** DOCUMENT SECTION **
Recklessness in religion is in our days a more widely spread evil
than impiety. I do not here speak of that indifferentism with
respect to religious subjects that the Abbé de la Mennais so
eloquently attacked; that sentiment may be profound, and it may
be frivolous; it may spring from Materialism, from Skepticism,
from a thoughtful impiety, as well as from a gross forgetfulness
of the paramount questions which exercise the human mind.
{376}
The recklessness now so common gives no thought at all to these
subjects, does not picture to itself that there is any ground for
so doing; where this tendency prevails, man's thought confines
itself to its terrestrial, its actual life; the business and the
interests of this life alone occupy him, alone content him; there
is, as it were, a sleep of all those instincts and requirements
of the human soul which go beyond this low region, and if not a
complete abdication, at least a sluggish torpor of the heavenly
part of our nature.

Let not the friends of a religious life and of the Christian
faith deceive themselves; it is here that they have the greatest
obstacles to encounter, the deadest weight to lift and to remove.
Aggression provokes resistance; a struggle leads to the
marshaling of the different hostile forces; nor does the learning
of the believer dread to enter the arena with the learning of the
incredulous.
{377}
But recklessness in religion is like a vast Dead Sea in which no
being lives, an immense barren desert in which no vegetation
pushes. It is, if not the most revolting, at least the most
formidable evil of the day. It is against this evil that
Christians are bound, more especially, to direct their energies,
for there are a world and an entire population here to be
conquered.

** PROMPT 1 **
Repeat the passage on recklessness in religion word for word, between "Aggression provokes resistance;" and "incredulous.", inclusive.
The passage and the rows below it come from unrelated sources.

** DATA SECTION **
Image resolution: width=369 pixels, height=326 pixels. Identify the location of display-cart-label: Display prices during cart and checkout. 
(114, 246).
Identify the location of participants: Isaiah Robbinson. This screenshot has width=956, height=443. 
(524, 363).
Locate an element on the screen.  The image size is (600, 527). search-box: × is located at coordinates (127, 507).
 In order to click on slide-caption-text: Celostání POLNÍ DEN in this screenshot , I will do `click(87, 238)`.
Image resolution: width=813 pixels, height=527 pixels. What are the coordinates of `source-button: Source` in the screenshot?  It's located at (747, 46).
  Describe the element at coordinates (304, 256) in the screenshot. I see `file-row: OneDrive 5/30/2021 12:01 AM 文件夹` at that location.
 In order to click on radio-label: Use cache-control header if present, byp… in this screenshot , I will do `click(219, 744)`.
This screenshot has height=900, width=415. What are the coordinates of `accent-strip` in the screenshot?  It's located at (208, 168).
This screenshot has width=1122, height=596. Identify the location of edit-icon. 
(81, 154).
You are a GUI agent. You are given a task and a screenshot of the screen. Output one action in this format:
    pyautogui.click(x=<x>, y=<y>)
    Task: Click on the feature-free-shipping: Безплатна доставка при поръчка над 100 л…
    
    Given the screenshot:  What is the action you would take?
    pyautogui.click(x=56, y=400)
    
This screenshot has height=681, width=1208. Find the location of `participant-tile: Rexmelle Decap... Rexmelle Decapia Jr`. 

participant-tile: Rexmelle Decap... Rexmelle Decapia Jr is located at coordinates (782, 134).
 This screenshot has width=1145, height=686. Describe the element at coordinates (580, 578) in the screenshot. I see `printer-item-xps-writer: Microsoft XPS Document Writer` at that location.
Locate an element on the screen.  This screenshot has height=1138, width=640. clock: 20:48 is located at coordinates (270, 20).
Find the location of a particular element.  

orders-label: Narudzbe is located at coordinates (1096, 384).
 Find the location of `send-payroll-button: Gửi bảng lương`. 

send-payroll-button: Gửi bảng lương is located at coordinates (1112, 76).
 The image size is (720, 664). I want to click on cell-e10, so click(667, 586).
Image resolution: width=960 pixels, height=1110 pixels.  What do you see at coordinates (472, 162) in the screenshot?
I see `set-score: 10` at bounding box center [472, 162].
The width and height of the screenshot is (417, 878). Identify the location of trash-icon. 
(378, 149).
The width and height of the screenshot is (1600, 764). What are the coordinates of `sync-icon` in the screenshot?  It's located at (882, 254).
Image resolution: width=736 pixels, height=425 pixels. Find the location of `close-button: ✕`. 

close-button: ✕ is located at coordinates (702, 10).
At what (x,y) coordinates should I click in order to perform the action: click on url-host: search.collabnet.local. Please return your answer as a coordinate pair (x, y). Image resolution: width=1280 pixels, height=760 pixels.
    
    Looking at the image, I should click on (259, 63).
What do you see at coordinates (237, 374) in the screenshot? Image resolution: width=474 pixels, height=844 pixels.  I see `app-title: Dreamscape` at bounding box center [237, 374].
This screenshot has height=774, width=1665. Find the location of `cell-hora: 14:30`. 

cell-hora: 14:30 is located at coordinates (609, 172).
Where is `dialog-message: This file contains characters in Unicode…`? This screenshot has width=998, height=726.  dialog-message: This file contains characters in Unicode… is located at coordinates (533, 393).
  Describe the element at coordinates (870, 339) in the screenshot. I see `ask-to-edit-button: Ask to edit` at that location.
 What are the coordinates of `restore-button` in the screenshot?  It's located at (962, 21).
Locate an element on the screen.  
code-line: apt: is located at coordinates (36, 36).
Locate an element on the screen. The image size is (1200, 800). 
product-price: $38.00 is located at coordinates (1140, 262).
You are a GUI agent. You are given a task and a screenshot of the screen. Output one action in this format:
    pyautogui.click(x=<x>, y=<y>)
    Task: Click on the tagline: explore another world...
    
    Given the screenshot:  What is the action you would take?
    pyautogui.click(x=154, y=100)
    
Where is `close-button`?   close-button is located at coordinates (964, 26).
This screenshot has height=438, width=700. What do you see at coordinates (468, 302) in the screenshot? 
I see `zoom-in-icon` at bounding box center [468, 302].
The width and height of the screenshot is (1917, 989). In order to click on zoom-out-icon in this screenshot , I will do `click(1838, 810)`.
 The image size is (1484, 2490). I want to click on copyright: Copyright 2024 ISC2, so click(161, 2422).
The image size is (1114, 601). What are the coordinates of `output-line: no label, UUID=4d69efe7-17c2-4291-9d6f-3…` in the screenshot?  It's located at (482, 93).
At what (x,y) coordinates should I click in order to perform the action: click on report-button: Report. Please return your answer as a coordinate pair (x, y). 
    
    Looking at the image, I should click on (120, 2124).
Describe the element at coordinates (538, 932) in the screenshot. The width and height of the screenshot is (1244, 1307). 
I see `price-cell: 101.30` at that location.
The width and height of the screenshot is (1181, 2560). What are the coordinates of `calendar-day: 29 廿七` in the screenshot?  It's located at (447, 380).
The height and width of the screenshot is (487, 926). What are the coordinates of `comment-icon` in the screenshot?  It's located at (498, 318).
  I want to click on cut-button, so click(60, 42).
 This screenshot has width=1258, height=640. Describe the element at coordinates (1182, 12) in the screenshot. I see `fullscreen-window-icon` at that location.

** PROMPT 2 **
How many lines in the rows contain the string "pixels"? Reply with the number alone.

** RESULT 1 **
Aggression provokes resistance; a struggle leads to the
marshaling of the different hostile forces; nor does the learning
of the believer dread to enter the arena with the learning of the
incredulous.

** RESULT 2 **
6